I've also linked to your original memoir that inspired me to make the site.
"



Another of Richard's Lestat buddies got in touch too...
Evan writes:

"Awesome write up...makes me sad and nostalgic at the same time.
Thanks for the trip down memory lane. This is the former Razz from Lestat. Many years may have passed, but I've yet to find another Nine O'.
Evan Nave
www.pksmetal.com"




September 19, 2006:

This guy gives me some pretty solid props on his blog, which to return the favor with honesty, is a pretty cool blog...

http://lostinthe80s.blogspot.com/2006/09/lost-in-cleveland-nine-of-clubs.html




December 30, 2006:

Another nice letter, this time from Matt:

The first time I went to the Nine, also my first club experience, was back in 1988, I was only 17. Halloween was playing and people were going nuts on the dance floor. I was hooked, continuing to go every week up until the end. The last time I went was on a Sunday night as Alterhouse was experimenting with expanding their market. I was dressed in a leather jacket and combat boots, walked into the club and handed the police officer at the door my ID and $5. Why he never told me it was HipHop night I'll never know, but I ended up being the only white male in the club.
My most memorable experience there involved Nadine (not sure if it was the same one). As I was walking out to my car, Nadine rounded the corner behind me and at the top of her lungs yelled, "Hey, my friend likes you." My immediate response was to yell back, "I'm straight." She laughed and said that was OK because her friend was a girl. I ended up going out with her friend a few times.
Nothing ever came close to replacing the Nine of Clubs.



December, 2006

Vicki Semarjian provides some updates...

Dawn Roethel just got married in September and moved from Chicago to Denver. Her hair is still pink, she still has a nose ring and I can proudly say she no longer works at Merry Go Round.

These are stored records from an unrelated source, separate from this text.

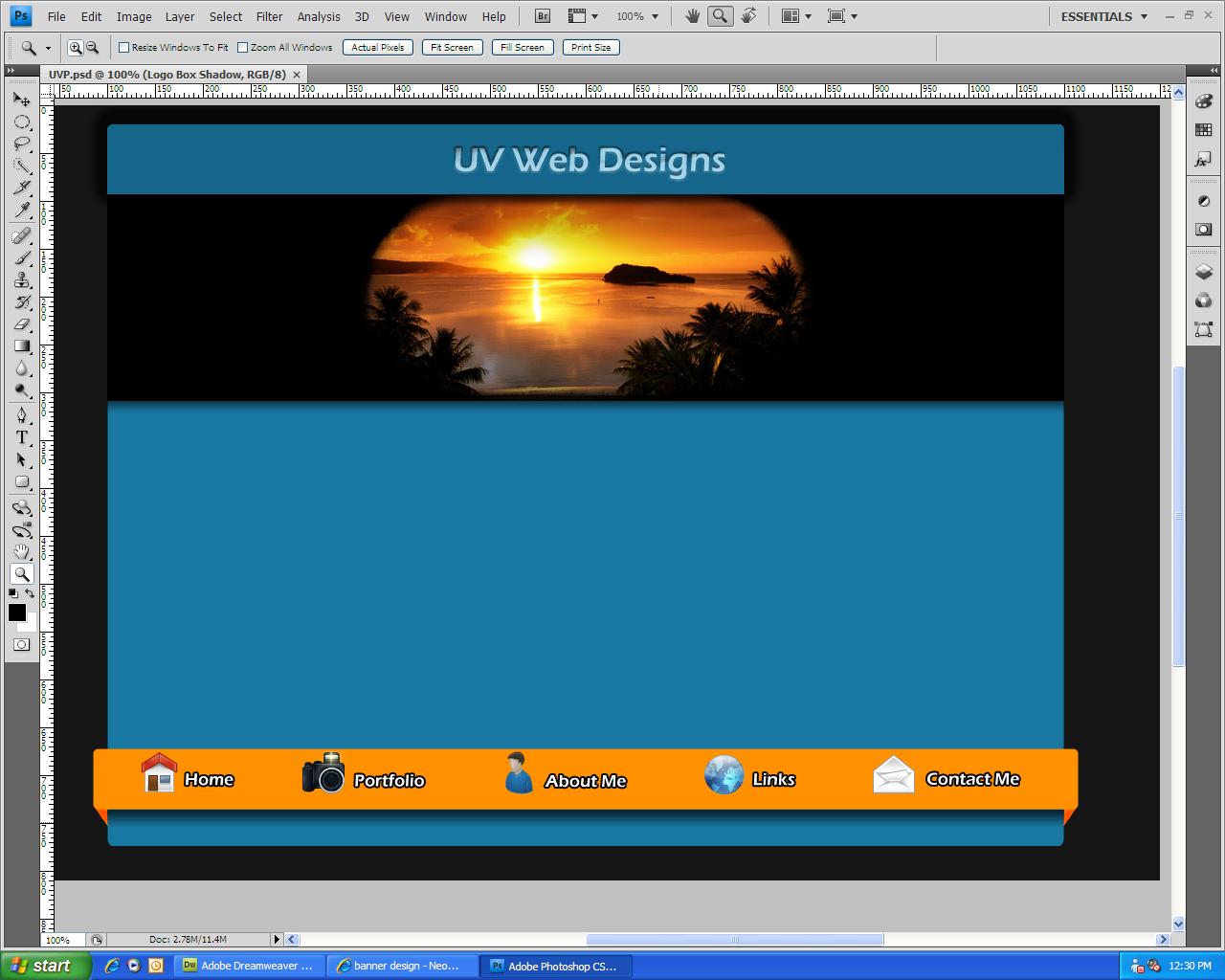The height and width of the screenshot is (980, 1225).
Task: Select the Eraser tool in toolbox
Action: (x=21, y=324)
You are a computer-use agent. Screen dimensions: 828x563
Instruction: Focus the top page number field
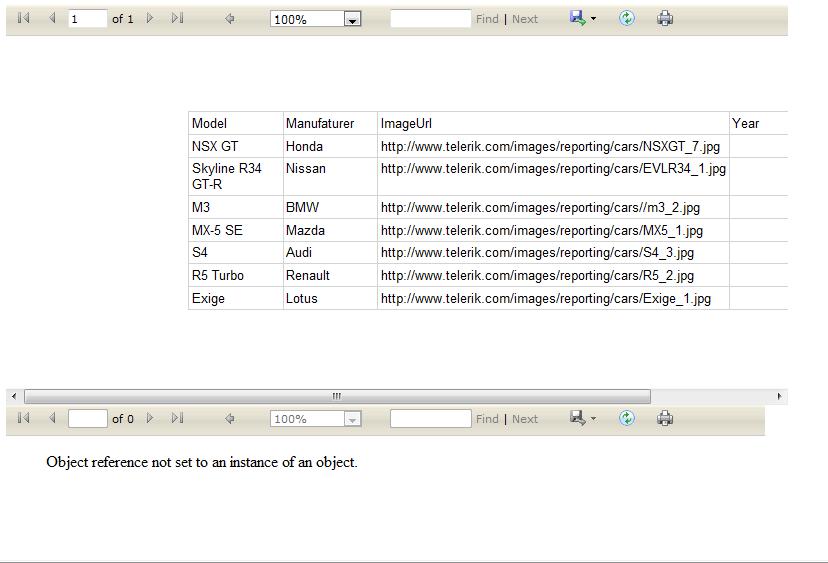coord(88,19)
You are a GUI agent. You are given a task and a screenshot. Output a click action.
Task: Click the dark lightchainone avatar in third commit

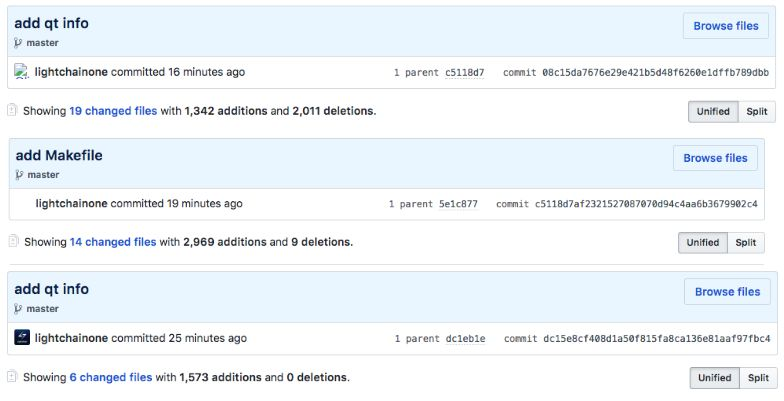point(22,338)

John Anthony D'Amato lives in NYC and does interior design AND hangs out with Jason Merhaut (who also lives in NYC).

You left out our pal DJ Eddie Lengyel from Solon and absolutely annoying and super gay door guy Steven, Lizard and Victor Virus (how could Jimmy Jazz live without him).

Floyd...floyd, floyd, floyd...He used to rub up against all the girls with his road kill self and say 'hi, can we dance? Come home with me. I'll take care of you.' Ewwwww, gross. Funny, though, I took my hubby, sister-in-law and friend to see The Floyd Band and Numbskull in Cleveland. The show was far better than I actually ever thought it would be.

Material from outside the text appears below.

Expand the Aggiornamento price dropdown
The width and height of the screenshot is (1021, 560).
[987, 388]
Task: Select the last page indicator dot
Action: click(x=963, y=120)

Some other stories...I originally met Byron and his idiot friend Mike at the Cosmopolitan years before. Mike ALWAYS spoke with a British accent (of couse it took me running into Byron in the 90's to find out Mike wasn't actually British). They used to hang with these girls from Mentor Shelley and Racquel. Racquel's brother beat the shit out of Mike and broke his nose. I bet he deserved it.

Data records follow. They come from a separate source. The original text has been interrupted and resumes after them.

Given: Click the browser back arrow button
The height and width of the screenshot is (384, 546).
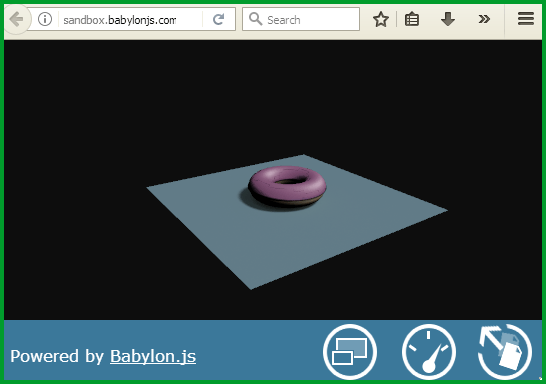Looking at the screenshot, I should pos(17,19).
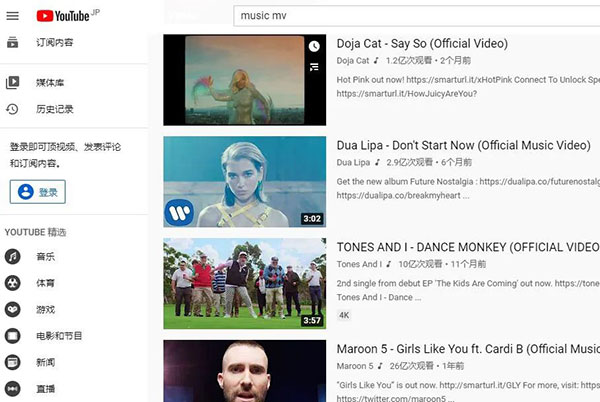Play the Dance Monkey video thumbnail
The image size is (600, 402).
244,283
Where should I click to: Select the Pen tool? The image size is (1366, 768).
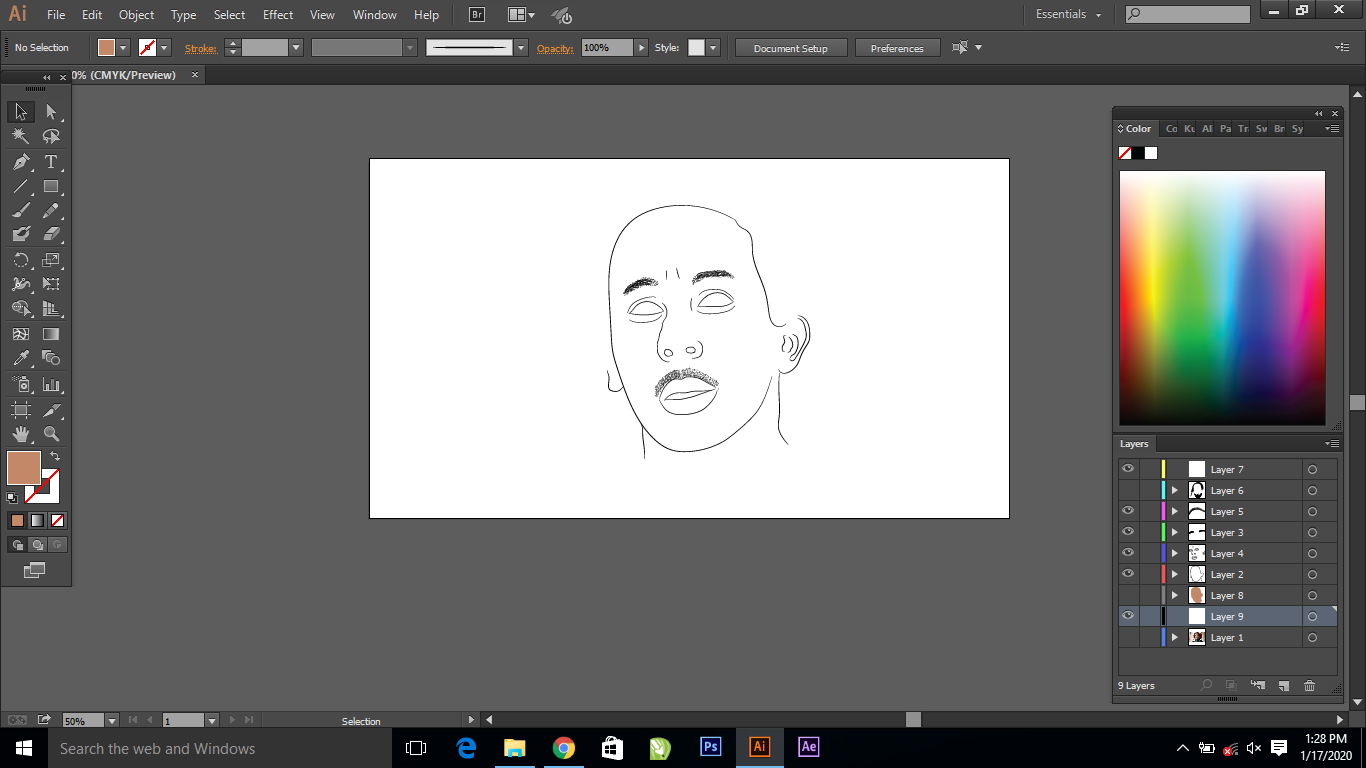coord(21,162)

When Lisa and I were in college, we used to draw portraits of Jimmy Jazz.  It was always of Jimmy Jazz giving himself the finger in the mirror with his I am Jimmy Jazz jacket. I remember getting pissed cause he always used to smash into me on the dance floor. One night I had enough and elbowed him straight in the ribs. Everyone thought he would kill me and claimed he had been in jail and that I should go hide or leave or something. His big reputation was clearly a let down because after that, he was my new pal always dancing with me, etc. Where are they now???